Karpathy argues that LLMs represent a fundamentally different kind of intelligence. They process everything simultaneously through context windows, unlike humans who think sequentially. When asked about the intelligence of a 1950s physicist versus an LLM, he suggests they're different types: humans are slow sequential thinkers who understand the world deeply through embodiment, while LLMs are fast parallel processors trained on massive text data.

LLMs lack human experiences like hunger, thirst, or social interactions with other intelligent beings. They've never even seen an apple or held one. While they can recombine text patterns intelligently, they miss entire swaths of human understanding gained through embodied experience. Both types of intelligence have strengths, making direct comparison difficult.

Scaling, Data, and Architecture

On debates about scaling versus new algorithms, Karpathy emphasizes that both matter but scaling is more certain. The transformer architecture itself emerged from algorithmic innovation and became fundamental, but he's uncertain whether current architectural changes will prove equally important. He acknowledges we may hit data walls but notes inference compute offers an alternative scaling dimension that's relatively unexplored.

Regarding synthetic data, Karpathy believes it will become increasingly important. While reinforcement learning with environment interactions works for games and increasingly for robots, synthetic data generated from language models themselves will play a major role in training future models. The key question is whether systems can bootstrap and improve themselves through this approach.

Understanding Through Representation

When asked about understanding, Karpathy notes that LLMs clearly have some form of understanding—they manipulate abstract concepts, reason, and problem-solve. However, the depth of this understanding is debatable, particularly regarding concepts requiring embodied experience. The transformer architecture creates sophisticated representations that enable these capabilities, even if the underlying process differs fundamentally from human cognition.

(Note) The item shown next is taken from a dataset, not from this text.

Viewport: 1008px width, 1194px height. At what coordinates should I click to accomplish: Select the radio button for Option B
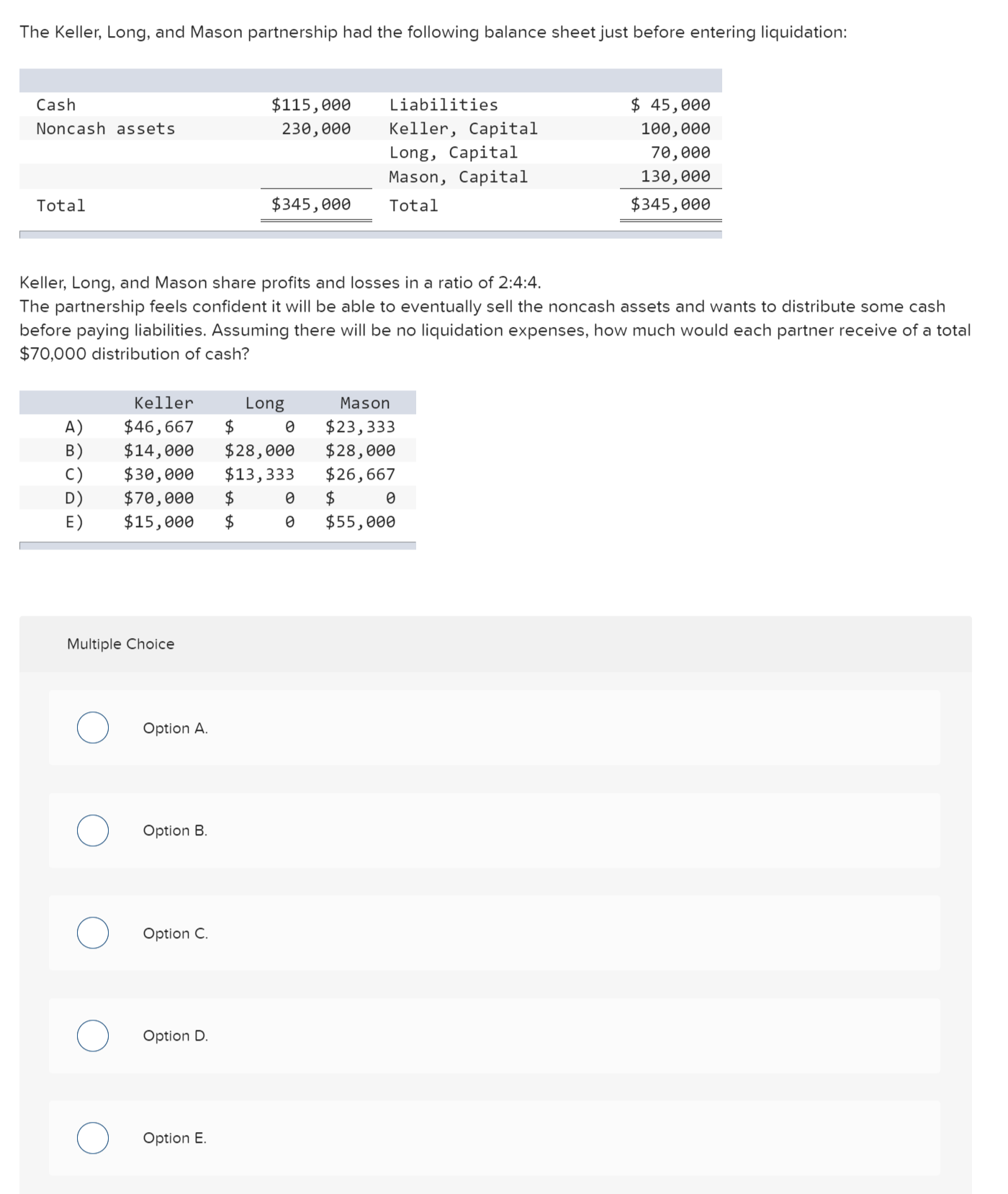(92, 831)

He explains that neural networks build hierarchical representations: early layers detect edges, middle layers combine these into textures and parts, and later layers recognize high-level concepts. This representational hierarchy enables the network to manipulate abstract ideas effectively, even without human-like understanding rooted in physical experience.

Educational Philosophy and Micrograd

Karpathy describes his approach to teaching, exemplified by projects like micrograd and his neural network tutorials. Micrograd demonstrates that neural network training can be understood in just 100 lines of Python—everything else is efficiency optimization. He believes in finding these "small-order terms" and serving them clearly to learners.

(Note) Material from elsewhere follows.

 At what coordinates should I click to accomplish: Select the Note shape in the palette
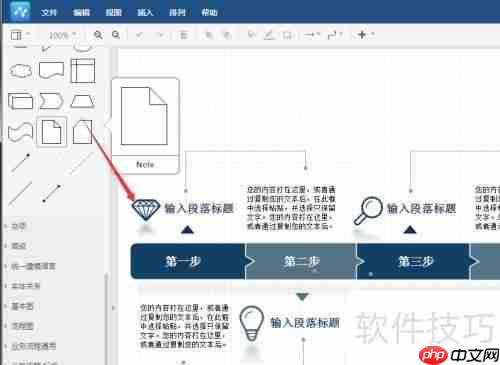(x=51, y=132)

Education interests him intellectually because it involves untangling complex understanding and creating a learning ramp where everything depends only on what came before. His transformer tutorial begins with bigrams (simple lookup tables) and progressively adds complexity, presenting problems before solutions so students appreciate why each component is necessary. This approach maximizes knowledge gained per new fact added.

He notes that genuine experts often struggle to explain their fields due to the curse of knowledge—they can't easily put themselves in beginners' shoes. He finds it helpful when students share their "dumb questions" with ChatGPT, as this reveals where explanations need improvement. Additionally, he observes that informal explanations over lunch often capture ideas more clearly and accurately than formal papers or abstracts.

Learning Strategies

Karpathy advocates for alternating between depth-wise learning (on demand, project-driven) and breadth-wise learning (foundational courses teaching things you'll need later). He particularly values learning driven by projects that provide immediate rewards, though acknowledges the need for traditional breadth-wise education as well.

He emphasizes that explaining things to others is one of the most effective ways to learn deeply. When you can't explain something well, it reveals gaps in your own understanding. This forces you to manipulate knowledge and ensures you truly understand what you're discussing. He encourages people to re-explain concepts more frequently as a learning tool.